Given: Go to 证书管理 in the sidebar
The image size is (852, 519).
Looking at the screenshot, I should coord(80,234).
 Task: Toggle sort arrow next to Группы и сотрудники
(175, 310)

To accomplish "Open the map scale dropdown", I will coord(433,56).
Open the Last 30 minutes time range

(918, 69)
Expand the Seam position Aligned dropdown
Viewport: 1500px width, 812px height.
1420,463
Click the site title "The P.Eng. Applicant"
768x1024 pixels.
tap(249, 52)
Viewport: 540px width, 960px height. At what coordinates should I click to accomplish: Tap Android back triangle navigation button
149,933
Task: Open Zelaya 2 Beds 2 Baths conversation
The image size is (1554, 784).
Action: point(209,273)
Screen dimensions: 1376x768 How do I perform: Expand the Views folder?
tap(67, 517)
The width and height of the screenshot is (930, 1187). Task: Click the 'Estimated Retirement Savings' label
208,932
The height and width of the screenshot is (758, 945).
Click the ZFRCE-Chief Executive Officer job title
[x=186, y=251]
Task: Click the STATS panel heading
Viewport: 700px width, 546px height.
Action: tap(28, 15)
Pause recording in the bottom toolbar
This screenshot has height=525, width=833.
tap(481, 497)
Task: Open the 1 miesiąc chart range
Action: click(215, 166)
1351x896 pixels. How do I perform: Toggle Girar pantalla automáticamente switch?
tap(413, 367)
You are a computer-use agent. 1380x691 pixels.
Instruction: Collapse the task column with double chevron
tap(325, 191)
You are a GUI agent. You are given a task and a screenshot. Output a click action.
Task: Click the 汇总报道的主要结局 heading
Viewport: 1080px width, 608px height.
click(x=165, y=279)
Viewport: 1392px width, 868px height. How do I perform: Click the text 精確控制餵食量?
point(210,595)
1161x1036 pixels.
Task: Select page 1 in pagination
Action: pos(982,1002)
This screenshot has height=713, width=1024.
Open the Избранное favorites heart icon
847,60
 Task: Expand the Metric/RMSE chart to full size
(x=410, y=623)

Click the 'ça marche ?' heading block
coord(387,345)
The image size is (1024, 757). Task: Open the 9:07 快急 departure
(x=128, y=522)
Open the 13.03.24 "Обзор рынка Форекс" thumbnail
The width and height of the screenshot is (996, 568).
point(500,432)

——

▶ **Exercise prompt**
Add 52 to every coordinate in the answers across the stretch from the line containing "Click the 'ça marche ?' heading block" through the end of the entries, and write out that whole stretch again, requests included.

▶ **Output below**
Click the 'ça marche ?' heading block
coord(439,397)
The image size is (1024, 757). Task: Open the 9:07 快急 departure
(x=180, y=574)
Open the 13.03.24 "Обзор рынка Форекс" thumbnail
The width and height of the screenshot is (996, 568).
point(552,484)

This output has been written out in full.